Turning to climate matters, he observed that the Mediterranean ecosystem is particularly susceptible to the consequences of rising temperatures. That was on display last summer when unprecedented wildfires ravaged Greece. In that context, Greece, alongside leaders of eight other Mediterranean countries, made the climate crisis the focal point of the annual European Union Mediterranean summit in Athens, known as EUMed 9. Furthermore, there will be $24 billion of European and national funds invested to support the green transition. Greece is addressing the issue of plastics pollution on land and at sea and is implementing ambitious plans to accelerate the use of green energy in its most sensitive ecosystems.
As for the increasing complexity of international relations, he recalled that, since 1995, Greece has been facing a formal, regularly renewed and clearly illegal threat of the use of force by Turkey. Greece is a global maritime Power and is fully committed to the law of the sea, as reflected in the United Nations Convention on the Law of the Sea, he stressed. In that context, Turkey should understand that its aggressive attitude undermines prospects for a mutually beneficial relationship, and jeopardizes regional security and stability, he stressed.
The climate crisis and the threat of illegal migration, where Turkey has an important role to play in cooperating with Greece to eradicate the networks of illegal smugglers, demonstrate that there is much the two countries can do together. “We are bound by history and geography to coexist.”
Turning to other security matters, he emphasized that a European Defence Union would only serve to strengthen the North Atlantic Treaty Organization (NATO). Moreover, it would oblige European countries to address issues of interoperability and meagre defense budgets. It would also accelerate cooperation on cyberspace. “If Europe is to be not just an economic but a geopolitical powerhouse, it is time for this debate to start in earnest.”

MATERIAL PROVIDED.

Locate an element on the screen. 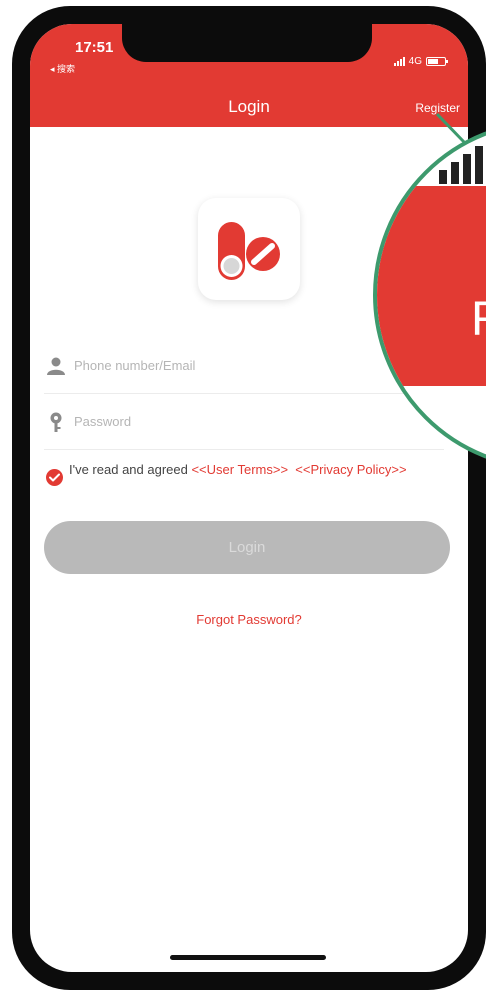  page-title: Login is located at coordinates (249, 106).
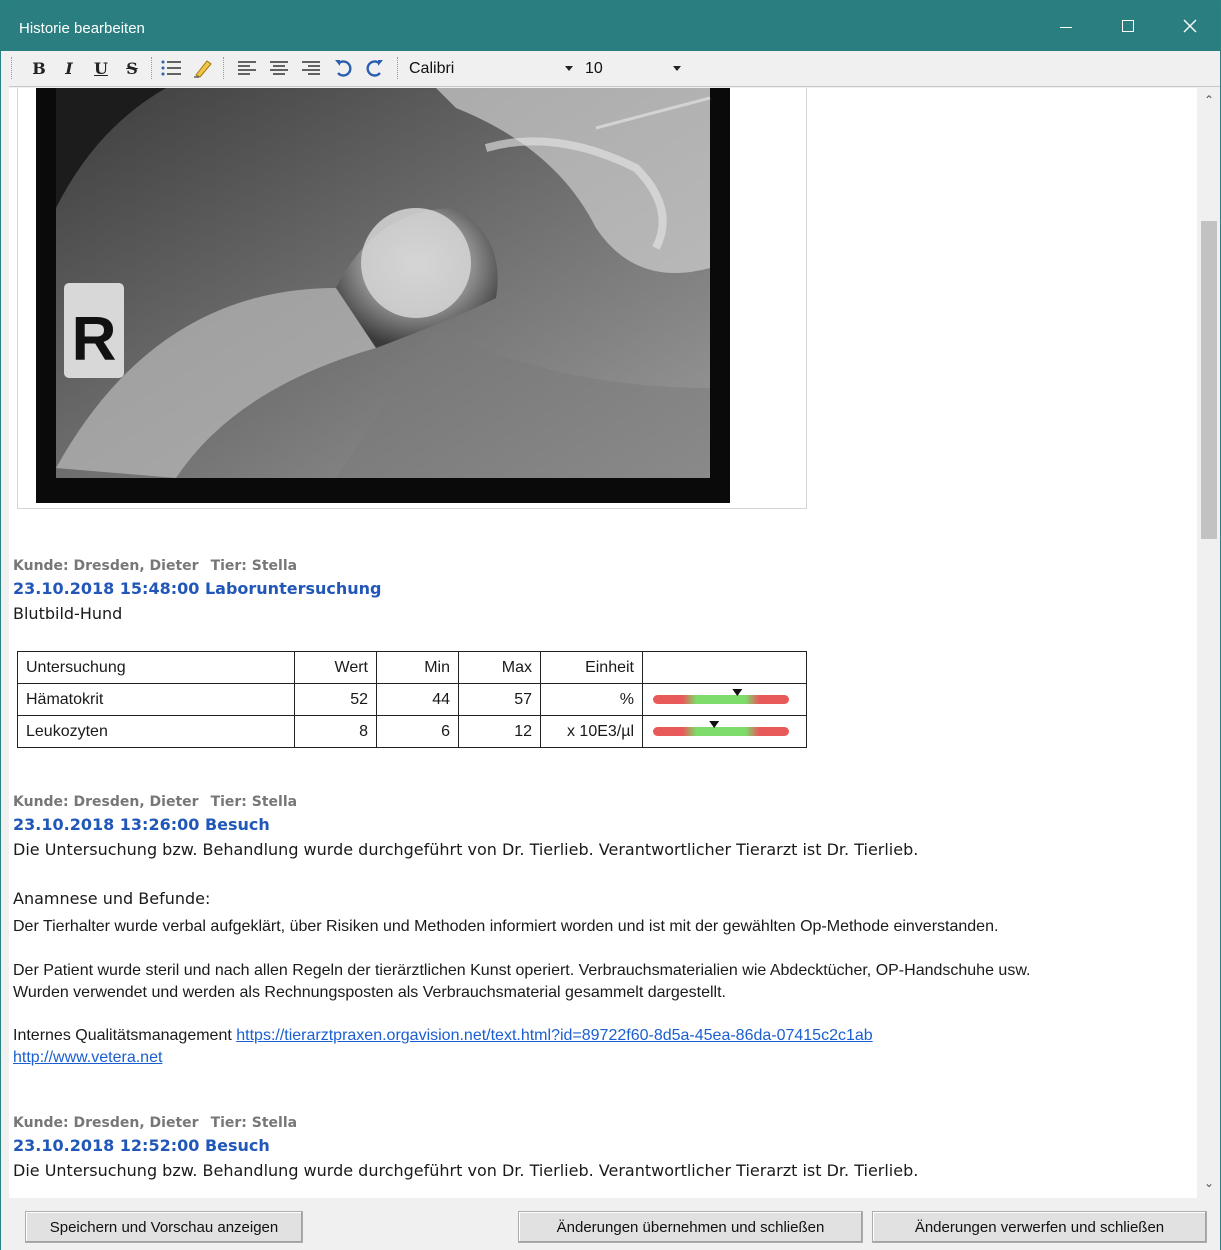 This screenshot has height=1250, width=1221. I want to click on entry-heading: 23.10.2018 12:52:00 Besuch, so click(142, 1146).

WHAT TO DO.
A – Using the Greece excerpt, answer each question in one line:
(i) What is the annual European Union Mediterranean summit in Athens known as?
(ii) Since what year has Greece faced a threat of the use of force by Turkey?
(iii) Which organization would a European Defence Union strengthen?
B – Pull out the passage of the Greece excerpt from "As for the increasing" up to and including "stability, he stressed.", copying it word for word.

PER-TASK ANSWERS.
A –
(i) EUMed 9
(ii) 1995
(iii) The North Atlantic Treaty Organization (NATO)

B –
As for the increasing complexity of international relations, he recalled that, since 1995, Greece has been facing a formal, regularly renewed and clearly illegal threat of the use of force by Turkey. Greece is a global maritime Power and is fully committed to the law of the sea, as reflected in the United Nations Convention on the Law of the Sea, he stressed. In that context, Turkey should understand that its aggressive attitude undermines prospects for a mutually beneficial relationship, and jeopardizes regional security and stability, he stressed.